Comité technique de la DI Auvergne-Rhône-Alpes : un boycott qui s’impose

Vous trouverez ci-joint la déclaration liminaire CGT - Solidaires - UNSA lue à l’ouverture du comité technique du 17/12/20, qui a été boycotté ensuite.

Monsieur le Président,

C’est en plein confinement que le Ministère a annoncé officiellement devant nos fédérations, le transfert de la taxe intérieure de consommation sur les produits énergétiques (TICPE).

Cette mesure a depuis été « validée », sans réel débat et de façon expéditive, par nos élus de l’Assemblée Nationale et du Sénat.

En creux, c’est bien de la fin de notre rôle fiscal dont il est question. Après nous avoir d’ores et déjà enlevé notre casquette comptable, nous ne pouvons pas faire comme si de rien n’était.

Comme vous le savez, la perte annoncée du calcul, du contrôle et de la perception des taxes énergétiques par la douane est un véritable coup de poignard dans le dos pour notre administration en général et pour notre Direction Interrégionale en particulier qui va perdre son pôle « Énergies », qui a pourtant rapporté en 2019 7 milliards d’€ à l’État !
Non seulement entre 700 et plus de 2000 agents se trouvent directement menacés par cette soit-disant « réforme », mais en s’attaquant au cœur de l’équilibre entre la Douane « pure » et les Droits indirects, qui était de mise depuis 1993, c’est à court terme l’avenir de notre administration en tant que telle qui est menacé.

C’est inacceptable.

La perte de plusieurs dizaines de milliards d’euros de perception n’a d’autre but que celui de nous éliminer à terme.
Étions-nous incompétents dans cette tâche ? Absolument pas.
Était-ce une demande des opérateurs ? En aucun cas. Outre qu’il serait particulièrement choquant de voir des assujettis décider eux-mêmes qui devrait percevoir les taxes, ceux-ci souhaitent au contraire que le système existant reste en place, et s’inquiètent des problèmes qui ne manqueront pas de se poser au moment de la transition DGDDI / DGFIP.

C’est par une solidarité élémentaire avec nos collègues directement concernés que nous boycottons ce CTSD.
C’est par solidarité avec ceux qui vont devoir abandonner leur métier, qui vont voir leur service fermer, qui vont perdre leur emploi, à qui de vagues promesses de reconversion seront vites faites et probablement trahies tout aussi rapidement.

Exercices
(1) D'après la déclaration sur le boycott, combien le pôle « Énergies » a-t-il rapporté à l'État en 2019 ?
(2) Résumez en deux phrases la déclaration sur le boycott.
(3) Poursuivez la déclaration sur le boycott à partir de sa dernière phrase.
Les lignes de données ne jouent aucun rôle ici.

Lignes de données
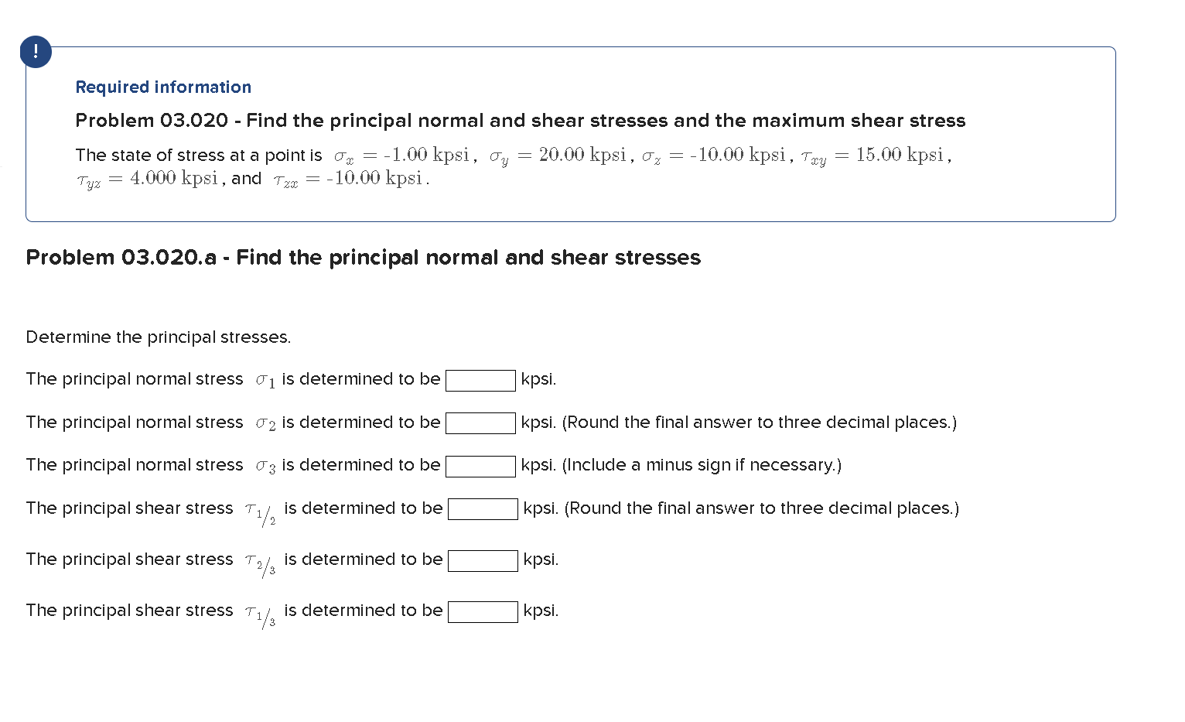Viewport: 1185px width, 722px height.
Task: Select the Determine the principal stresses prompt
Action: pos(158,337)
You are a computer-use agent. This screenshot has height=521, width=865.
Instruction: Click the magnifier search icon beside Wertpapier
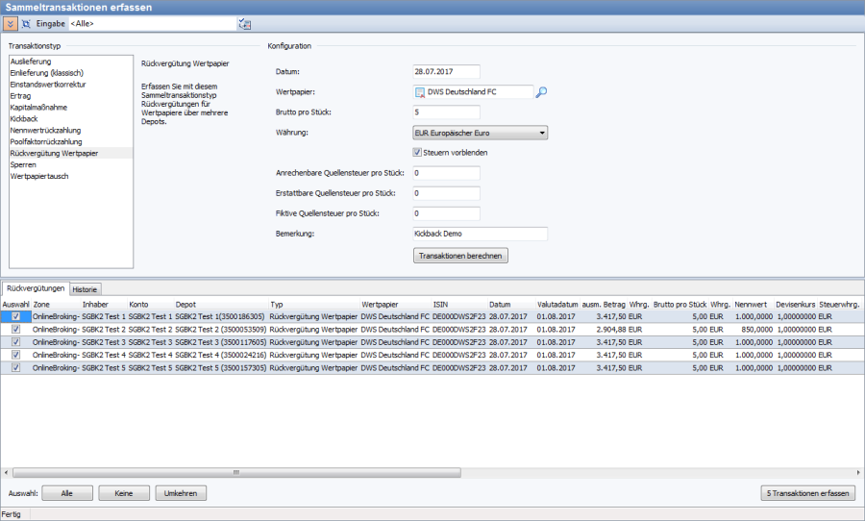[541, 92]
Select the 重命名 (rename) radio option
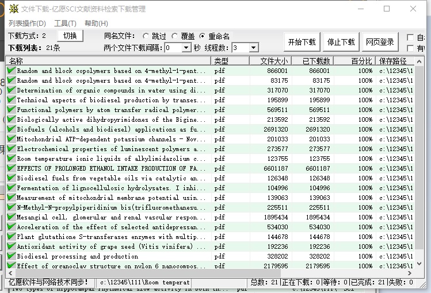Viewport: 431px width, 293px height. tap(202, 36)
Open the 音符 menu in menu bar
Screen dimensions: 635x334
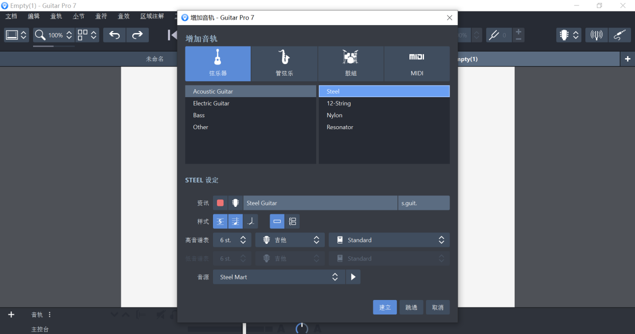pos(101,16)
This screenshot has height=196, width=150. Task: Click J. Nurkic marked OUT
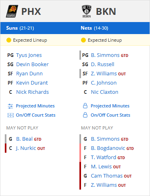coord(26,148)

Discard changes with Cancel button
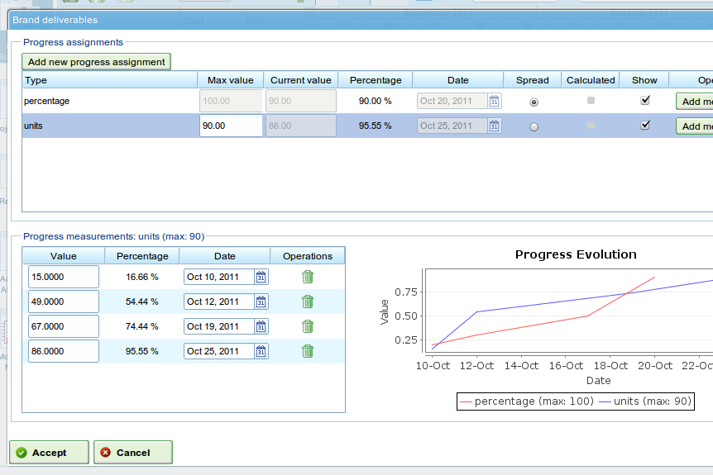(133, 453)
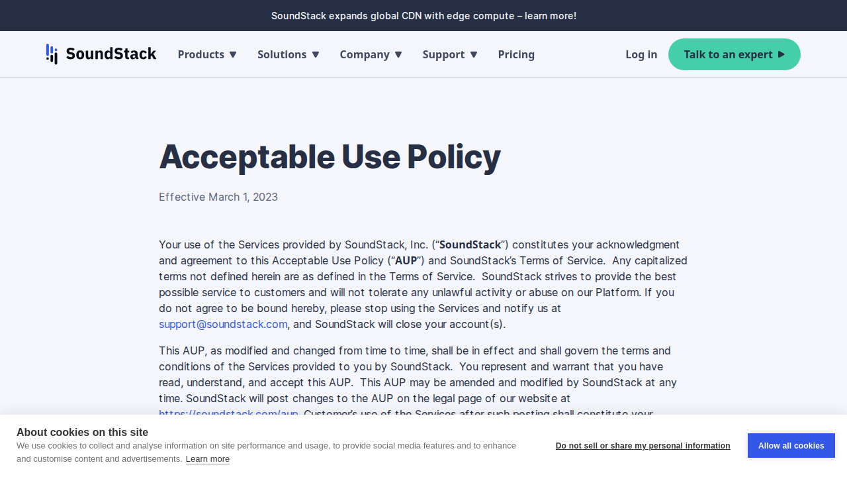Open the Pricing menu item

(x=516, y=54)
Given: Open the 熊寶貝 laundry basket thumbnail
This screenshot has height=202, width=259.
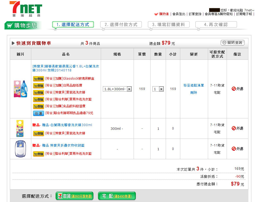Looking at the screenshot, I should [20, 149].
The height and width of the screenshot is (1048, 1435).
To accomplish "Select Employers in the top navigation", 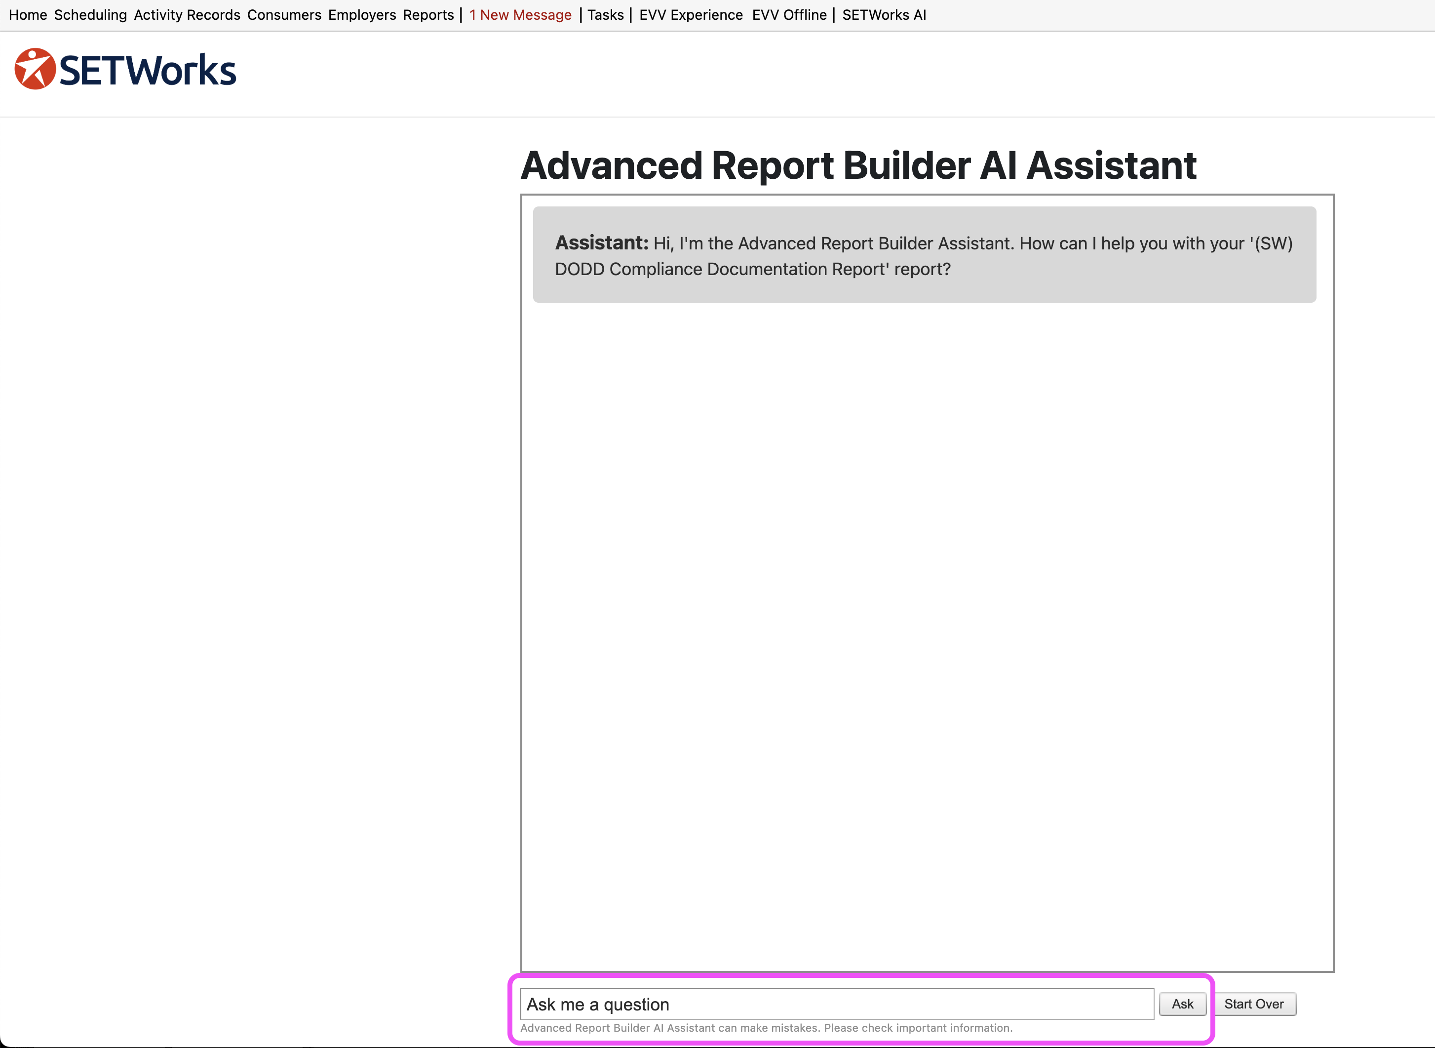I will tap(361, 15).
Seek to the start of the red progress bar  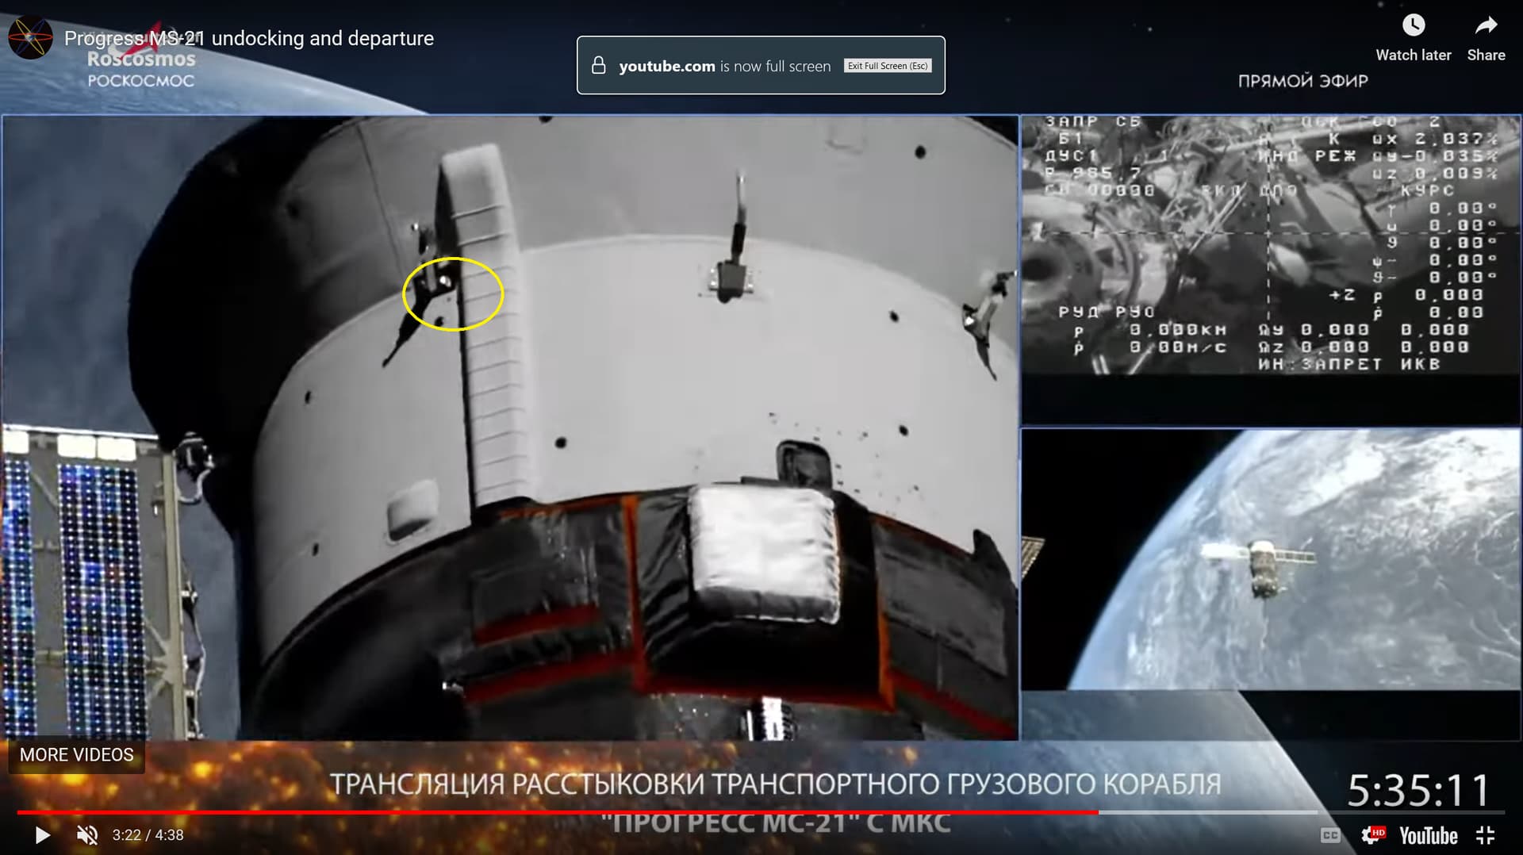[x=19, y=812]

Réponses rédigées
(1) 7 milliards d'euros.

(2) Lue à l'ouverture du comité technique du 17/12/20 au nom de la CGT, de Solidaires et de l'UNSA, la déclaration dénonce le transfert de la TICPE, validé sans réel débat, qui enlève à la douane le calcul, le contrôle et la perception des taxes énergétiques et menace entre 700 et plus de 2000 agents ainsi que l'avenir de l'administration. Les syndicats y annoncent qu'ils boycottent le comité par solidarité avec les collègues qui vont perdre leur métier, leur service ou leur emploi.

(3)
Mais c’est aussi pour nous, agents de la Direction interrégionale Auvergne-Rhône-Alpes, que nous ne siégerons pas aujourd’hui. Non seulement parce que les mutations seront encore plus compliquées avec moins de services disponibles, mais surtout parce que notre avenir à terme est plus que douteux au sein d’une administration qui, dans la foulée des Droits Indirects, va perdre aussi son réseau comptable et l’échelon des directions régionales, notre Direction Interrégionale jouant malheureusement le rôle de précurseur dans ce domaine avec la « reconfiguration » de la Direction Régionale d’Auvergne.

Quand il ne restera plus que quelques centres de dédouanement en France, serons-nous encore une administration au sens strict du terme ou ne serons-nous plus que de simples agences de dédouanement, pourquoi pas à terme déléguées à de quelconques entreprises privées ?

Fantasmes de syndicalistes ? Peut-être... mais ce schéma existe déjà dans certains pays, et des entreprises françaises se vantent même de leur savoir faire en la matière. Si elles peuvent le faire pour des États africains, pourquoi pas chez nous ? Ainsi, un des grands acquis de la Révolution, la nationalisation de la perception des impôts, aura été détruit, par ceux-là même qui n’ont que « les valeurs républicaines » à la bouche.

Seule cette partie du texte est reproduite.